Black hole breakthrough: Wormholes may be disguised supermassive monsters – ‘Simple idea’

Gamma rays flashes emitted by black holes could unmask what some astronomers controversially suspect are actually vast wormholes. Wormholes are theoretical tunnels in space-time that on paper could allow us to appear instantaneously anywhere in space and time.

Some astronomers go even further and suggest they even offer a backdoor into another Universe.

What surprises me most of all is that no one has proposed this idea before, because it is rather simple

Dr Mikhail Piotrovich

Although Professor Albert Einstein’s Theory of General Relativity agrees with the existence of wormholes, their existence remains highly controversial.

Wormholes, if they really do exist, closely resemble black holes.

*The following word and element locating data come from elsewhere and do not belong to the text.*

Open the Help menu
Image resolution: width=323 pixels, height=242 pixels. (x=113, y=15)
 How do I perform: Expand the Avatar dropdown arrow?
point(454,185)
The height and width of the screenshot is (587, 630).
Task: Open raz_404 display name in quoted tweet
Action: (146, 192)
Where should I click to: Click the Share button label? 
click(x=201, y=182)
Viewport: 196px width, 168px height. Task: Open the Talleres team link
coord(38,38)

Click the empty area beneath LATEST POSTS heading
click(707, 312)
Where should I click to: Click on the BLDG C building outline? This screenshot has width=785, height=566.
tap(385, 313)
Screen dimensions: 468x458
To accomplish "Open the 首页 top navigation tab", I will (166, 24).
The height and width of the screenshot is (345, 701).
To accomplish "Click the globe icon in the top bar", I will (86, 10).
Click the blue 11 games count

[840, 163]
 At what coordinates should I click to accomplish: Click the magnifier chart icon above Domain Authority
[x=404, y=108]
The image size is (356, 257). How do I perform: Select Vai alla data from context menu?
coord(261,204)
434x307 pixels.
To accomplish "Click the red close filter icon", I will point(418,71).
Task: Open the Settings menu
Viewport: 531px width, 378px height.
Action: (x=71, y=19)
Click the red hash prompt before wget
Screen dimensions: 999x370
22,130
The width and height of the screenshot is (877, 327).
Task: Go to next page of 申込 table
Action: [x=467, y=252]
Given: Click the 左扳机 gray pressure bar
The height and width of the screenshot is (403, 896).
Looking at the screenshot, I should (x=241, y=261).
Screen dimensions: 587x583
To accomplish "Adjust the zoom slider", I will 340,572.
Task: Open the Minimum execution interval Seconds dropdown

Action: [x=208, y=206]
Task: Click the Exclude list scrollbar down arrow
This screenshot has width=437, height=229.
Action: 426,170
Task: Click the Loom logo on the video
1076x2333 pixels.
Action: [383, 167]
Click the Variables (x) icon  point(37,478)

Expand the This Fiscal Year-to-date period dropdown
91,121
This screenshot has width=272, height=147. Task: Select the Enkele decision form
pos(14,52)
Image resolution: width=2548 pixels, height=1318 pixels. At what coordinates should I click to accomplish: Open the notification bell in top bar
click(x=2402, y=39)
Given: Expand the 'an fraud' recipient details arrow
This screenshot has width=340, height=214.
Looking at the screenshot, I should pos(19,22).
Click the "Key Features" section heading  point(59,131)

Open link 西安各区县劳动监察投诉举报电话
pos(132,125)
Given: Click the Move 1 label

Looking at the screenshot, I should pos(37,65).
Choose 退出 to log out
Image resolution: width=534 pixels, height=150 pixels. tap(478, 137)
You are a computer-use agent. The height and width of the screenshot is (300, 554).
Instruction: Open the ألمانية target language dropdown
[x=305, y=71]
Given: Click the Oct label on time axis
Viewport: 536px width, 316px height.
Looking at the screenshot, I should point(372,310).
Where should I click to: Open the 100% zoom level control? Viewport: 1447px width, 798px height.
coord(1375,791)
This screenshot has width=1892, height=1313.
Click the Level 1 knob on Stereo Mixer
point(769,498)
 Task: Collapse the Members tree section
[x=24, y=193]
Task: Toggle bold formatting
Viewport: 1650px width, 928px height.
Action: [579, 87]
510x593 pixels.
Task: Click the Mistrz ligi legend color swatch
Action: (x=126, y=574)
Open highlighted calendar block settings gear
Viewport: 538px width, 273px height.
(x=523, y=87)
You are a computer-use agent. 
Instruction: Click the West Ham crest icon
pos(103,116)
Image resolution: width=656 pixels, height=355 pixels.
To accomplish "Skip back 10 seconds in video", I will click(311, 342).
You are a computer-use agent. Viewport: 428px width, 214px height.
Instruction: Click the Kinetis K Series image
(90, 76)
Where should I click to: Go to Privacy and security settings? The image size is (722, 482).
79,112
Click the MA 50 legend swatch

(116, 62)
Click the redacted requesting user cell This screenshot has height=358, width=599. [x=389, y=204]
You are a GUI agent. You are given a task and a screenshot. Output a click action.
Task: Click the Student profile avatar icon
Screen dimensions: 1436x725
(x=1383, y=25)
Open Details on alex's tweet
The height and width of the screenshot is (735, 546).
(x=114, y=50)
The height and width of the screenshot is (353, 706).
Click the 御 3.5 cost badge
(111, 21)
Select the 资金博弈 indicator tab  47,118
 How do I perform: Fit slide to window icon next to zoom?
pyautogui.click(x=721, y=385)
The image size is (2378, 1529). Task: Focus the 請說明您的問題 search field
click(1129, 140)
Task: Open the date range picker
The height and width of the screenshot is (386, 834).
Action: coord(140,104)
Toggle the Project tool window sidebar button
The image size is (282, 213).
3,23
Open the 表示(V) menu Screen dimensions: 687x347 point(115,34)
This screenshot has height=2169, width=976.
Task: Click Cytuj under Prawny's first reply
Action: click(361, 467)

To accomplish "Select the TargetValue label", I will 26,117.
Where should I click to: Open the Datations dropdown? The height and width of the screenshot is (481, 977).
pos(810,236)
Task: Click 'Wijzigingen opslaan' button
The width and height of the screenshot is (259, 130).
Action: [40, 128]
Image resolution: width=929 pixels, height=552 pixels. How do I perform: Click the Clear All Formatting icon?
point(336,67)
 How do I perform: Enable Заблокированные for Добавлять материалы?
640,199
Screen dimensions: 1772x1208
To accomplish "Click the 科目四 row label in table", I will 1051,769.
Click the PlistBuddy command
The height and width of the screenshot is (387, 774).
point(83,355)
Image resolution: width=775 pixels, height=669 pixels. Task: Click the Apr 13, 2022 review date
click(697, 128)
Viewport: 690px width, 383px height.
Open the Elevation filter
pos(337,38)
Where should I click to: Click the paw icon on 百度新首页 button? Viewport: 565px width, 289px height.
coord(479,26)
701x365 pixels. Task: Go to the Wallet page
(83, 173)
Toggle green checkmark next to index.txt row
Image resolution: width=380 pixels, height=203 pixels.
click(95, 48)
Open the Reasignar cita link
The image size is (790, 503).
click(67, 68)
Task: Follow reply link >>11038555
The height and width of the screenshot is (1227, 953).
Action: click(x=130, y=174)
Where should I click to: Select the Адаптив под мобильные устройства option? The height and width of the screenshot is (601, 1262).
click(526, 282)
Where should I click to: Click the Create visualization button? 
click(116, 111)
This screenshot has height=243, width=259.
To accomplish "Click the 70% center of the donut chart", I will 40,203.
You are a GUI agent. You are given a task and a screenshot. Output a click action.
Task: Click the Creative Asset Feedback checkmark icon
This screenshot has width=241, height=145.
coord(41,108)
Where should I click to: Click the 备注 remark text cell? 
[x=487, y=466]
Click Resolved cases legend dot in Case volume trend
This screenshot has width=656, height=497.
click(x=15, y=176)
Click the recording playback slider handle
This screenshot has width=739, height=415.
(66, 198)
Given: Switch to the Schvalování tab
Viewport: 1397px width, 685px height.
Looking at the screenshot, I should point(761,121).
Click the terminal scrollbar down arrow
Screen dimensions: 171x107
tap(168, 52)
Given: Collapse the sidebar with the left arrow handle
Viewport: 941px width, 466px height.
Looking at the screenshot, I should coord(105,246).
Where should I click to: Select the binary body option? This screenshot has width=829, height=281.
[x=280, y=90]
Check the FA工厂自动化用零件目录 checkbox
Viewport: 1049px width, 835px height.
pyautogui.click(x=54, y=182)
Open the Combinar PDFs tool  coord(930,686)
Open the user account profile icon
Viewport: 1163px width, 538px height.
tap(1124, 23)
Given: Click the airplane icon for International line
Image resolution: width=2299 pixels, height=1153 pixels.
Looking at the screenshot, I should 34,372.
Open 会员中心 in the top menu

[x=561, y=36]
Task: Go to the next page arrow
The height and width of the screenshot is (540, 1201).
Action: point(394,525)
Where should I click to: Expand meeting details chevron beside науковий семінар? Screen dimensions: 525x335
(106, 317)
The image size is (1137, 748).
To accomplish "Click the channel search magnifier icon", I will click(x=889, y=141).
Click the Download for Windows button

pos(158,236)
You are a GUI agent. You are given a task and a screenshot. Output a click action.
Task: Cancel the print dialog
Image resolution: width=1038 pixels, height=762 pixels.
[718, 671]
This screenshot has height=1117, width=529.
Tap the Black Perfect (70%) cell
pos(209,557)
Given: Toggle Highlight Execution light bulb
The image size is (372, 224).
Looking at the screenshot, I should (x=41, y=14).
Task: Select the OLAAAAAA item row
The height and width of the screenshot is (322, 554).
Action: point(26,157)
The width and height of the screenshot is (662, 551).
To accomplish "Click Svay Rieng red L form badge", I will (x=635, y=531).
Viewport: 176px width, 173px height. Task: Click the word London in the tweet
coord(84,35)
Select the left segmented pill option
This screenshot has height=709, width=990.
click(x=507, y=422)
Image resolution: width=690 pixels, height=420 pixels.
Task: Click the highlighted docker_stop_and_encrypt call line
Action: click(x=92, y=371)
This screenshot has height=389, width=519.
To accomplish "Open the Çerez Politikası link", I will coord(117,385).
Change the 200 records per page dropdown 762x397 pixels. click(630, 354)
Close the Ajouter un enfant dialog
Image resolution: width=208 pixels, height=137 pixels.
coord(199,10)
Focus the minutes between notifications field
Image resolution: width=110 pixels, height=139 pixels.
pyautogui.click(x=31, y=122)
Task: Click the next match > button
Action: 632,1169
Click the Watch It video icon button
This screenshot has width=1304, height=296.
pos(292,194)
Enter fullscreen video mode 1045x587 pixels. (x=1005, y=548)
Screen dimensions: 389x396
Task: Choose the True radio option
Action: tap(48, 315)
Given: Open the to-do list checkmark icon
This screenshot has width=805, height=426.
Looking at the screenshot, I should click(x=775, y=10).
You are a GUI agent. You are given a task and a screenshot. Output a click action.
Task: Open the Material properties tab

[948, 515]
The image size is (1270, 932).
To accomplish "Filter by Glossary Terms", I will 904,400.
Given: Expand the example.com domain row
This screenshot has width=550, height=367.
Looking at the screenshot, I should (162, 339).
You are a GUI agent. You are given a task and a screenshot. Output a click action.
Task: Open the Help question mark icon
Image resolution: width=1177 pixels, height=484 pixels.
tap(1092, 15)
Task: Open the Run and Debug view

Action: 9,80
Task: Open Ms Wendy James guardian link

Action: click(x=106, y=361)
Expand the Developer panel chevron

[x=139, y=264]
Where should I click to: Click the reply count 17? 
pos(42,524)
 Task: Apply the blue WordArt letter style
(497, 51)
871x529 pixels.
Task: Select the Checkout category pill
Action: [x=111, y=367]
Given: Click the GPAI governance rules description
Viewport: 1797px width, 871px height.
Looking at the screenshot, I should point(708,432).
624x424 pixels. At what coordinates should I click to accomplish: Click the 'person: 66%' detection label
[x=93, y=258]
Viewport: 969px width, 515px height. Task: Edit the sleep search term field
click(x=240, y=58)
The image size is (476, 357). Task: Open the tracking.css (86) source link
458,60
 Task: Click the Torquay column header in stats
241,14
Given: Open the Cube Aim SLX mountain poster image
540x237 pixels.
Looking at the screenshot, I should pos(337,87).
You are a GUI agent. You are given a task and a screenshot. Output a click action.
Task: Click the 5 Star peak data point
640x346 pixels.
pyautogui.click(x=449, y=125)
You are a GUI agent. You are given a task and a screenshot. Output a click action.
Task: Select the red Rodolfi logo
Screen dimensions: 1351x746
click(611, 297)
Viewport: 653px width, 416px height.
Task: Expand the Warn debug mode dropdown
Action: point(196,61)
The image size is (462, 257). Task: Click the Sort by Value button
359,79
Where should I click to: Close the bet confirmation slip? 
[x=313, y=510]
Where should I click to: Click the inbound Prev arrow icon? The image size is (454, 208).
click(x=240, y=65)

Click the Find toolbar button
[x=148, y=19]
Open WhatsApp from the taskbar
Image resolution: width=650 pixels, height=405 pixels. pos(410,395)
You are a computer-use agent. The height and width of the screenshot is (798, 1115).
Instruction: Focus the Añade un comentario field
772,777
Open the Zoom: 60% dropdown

Both are unimaginably dense and possess almost impossibly powerful gravitational pulls, meaning even light cannot escape.

The primary difference is no object can theoretically return after crossing a black hole’s event horizon.

In contrast, any body entering a wormhole could theoretically escape.

On the supposition wormholes do exist, a groundbreaking study looked into new ways one might distinguish one from the other.

The researchers focused on the largest black holes, boasting masses billions of times more than our Sun, as they sit at the centre of most galaxies.

Anything or anyone entering a wormhole could theoretically exit somewhere else.

As a result, this could mean matter entering one endcould encounter matter heading in the other direction.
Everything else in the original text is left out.